MR. A. BIRRELL (Fife, W.)

I beg to ask the President of the Board of Agriculture—(1)whether he is aware that many auctioneers have erected at their markets cattle weighbridges fitted with automatic indicating dials, the smallest, division of which represents 28 lbs., or one quarter of a hundredweight; (2) whether he is aware that, in many cases, no one is in charge of these machines during the holding of the sale to adjust the balance when this is from time to time required, owing to the accumlation of droppings &c., which sometimes weigh as much as 70 lbs.; and (3) whether the Board of Agriculture consider that auctioneers in these circumstances properly comply with the provisions of the Weighing of Cattle Acts, 1887 and 1891?
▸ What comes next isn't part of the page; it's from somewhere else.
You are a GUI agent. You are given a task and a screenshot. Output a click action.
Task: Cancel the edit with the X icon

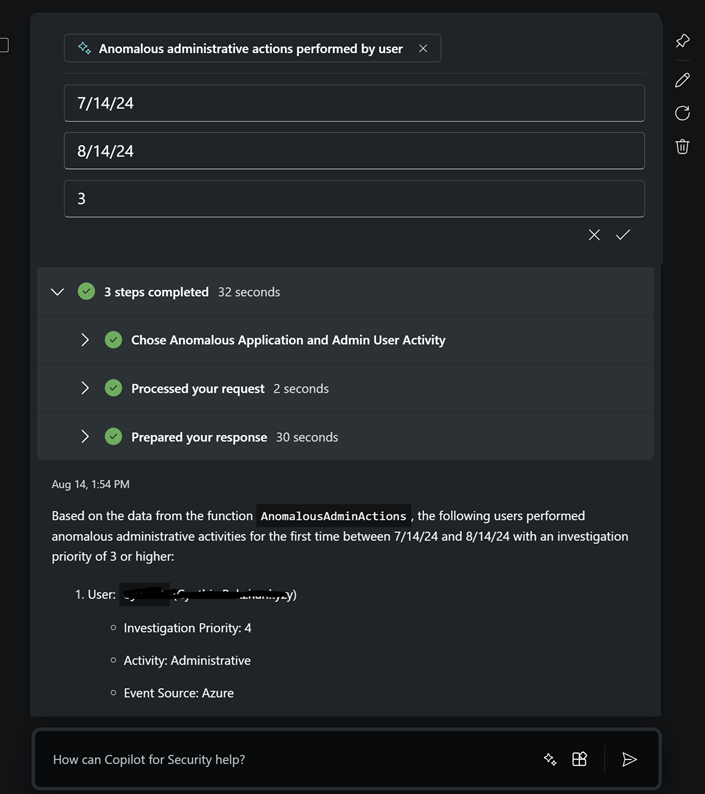594,235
It is, the case that in some instances weighbridges have been erected with dials such as those to which my hon. Friend refers. Opinion on the subject of such machines is very divided, and I cannot say generally that they fail to comply with the requirements of the Acts. I should, however, be very willing to make inquiry as to the machines provided in particular instances, and to ascertain, and as far as possible give effect to, the wishes of the farmers and others by whom they are used. With reference to the second paragraph of the question, I would say that both market authorities and auctioneers are required by law to appoint proper persons to have charge of the machines, and if they fail to do so, an offence is committed which might be made the subject of legal proceedings.